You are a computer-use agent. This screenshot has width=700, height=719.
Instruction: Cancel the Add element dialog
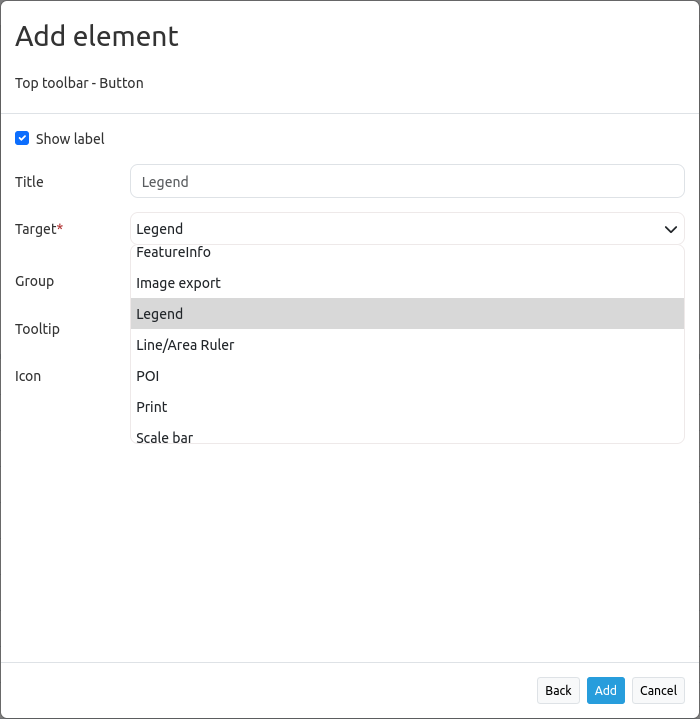click(x=658, y=690)
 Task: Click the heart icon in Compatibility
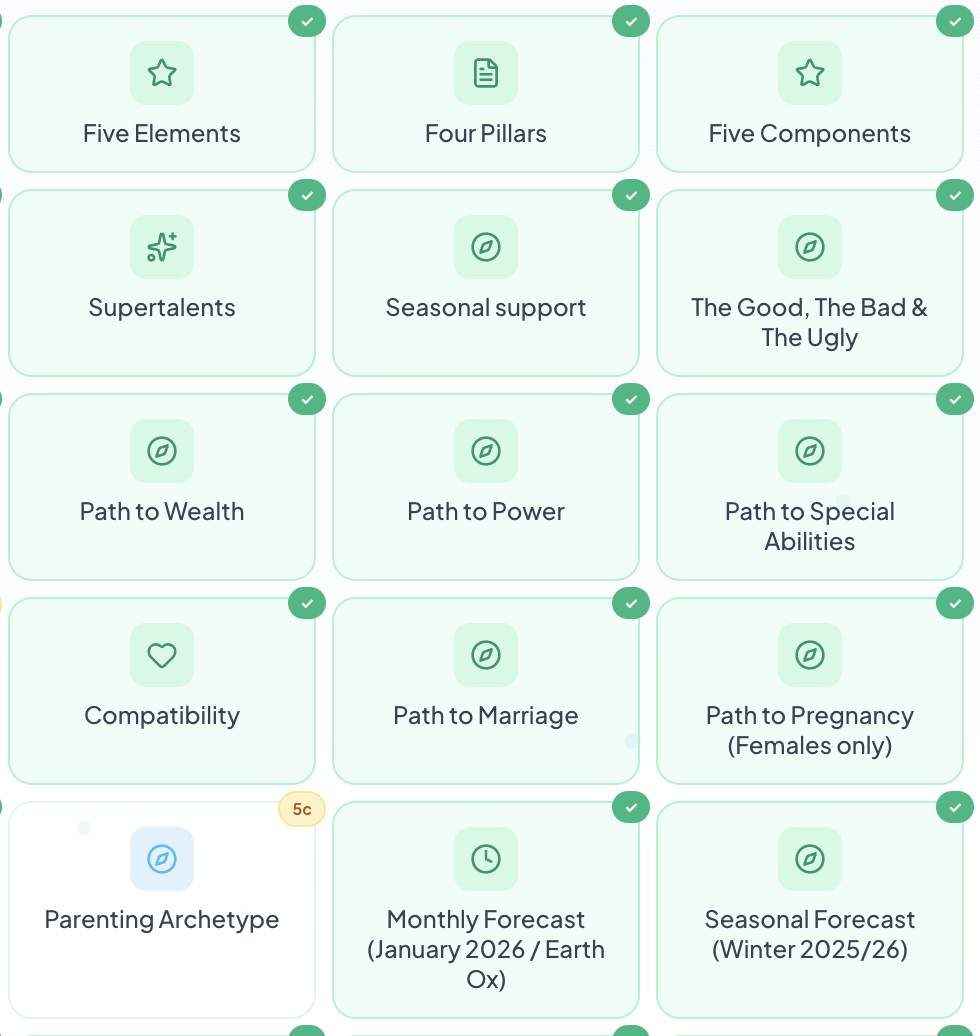[x=162, y=655]
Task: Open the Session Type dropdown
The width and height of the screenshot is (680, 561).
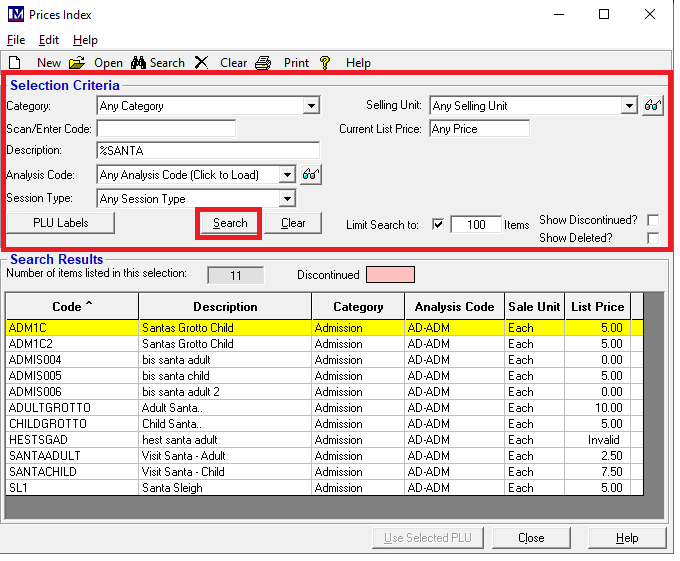Action: (288, 199)
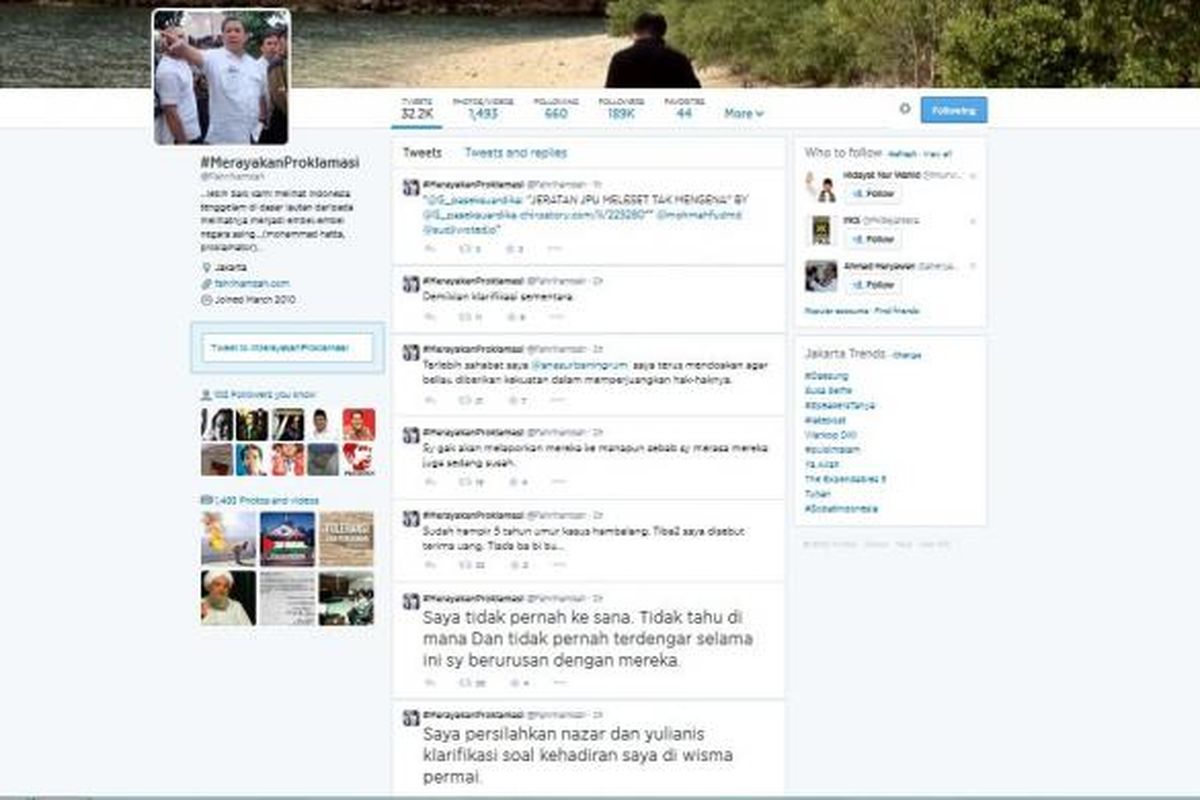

_Activity_: Every line above should be retyped exactly; the pictures do not belong in the copy.

_Result of this exercise_:
You are a computer-use agent. This screenshot has width=700, height=719.
Instruction: Cancel the Add element dialog
click(x=658, y=690)
 Task: Click the heart icon in Compatibility
[x=162, y=655]
Task: Open the Session Type dropdown
The width and height of the screenshot is (680, 561).
Action: (288, 199)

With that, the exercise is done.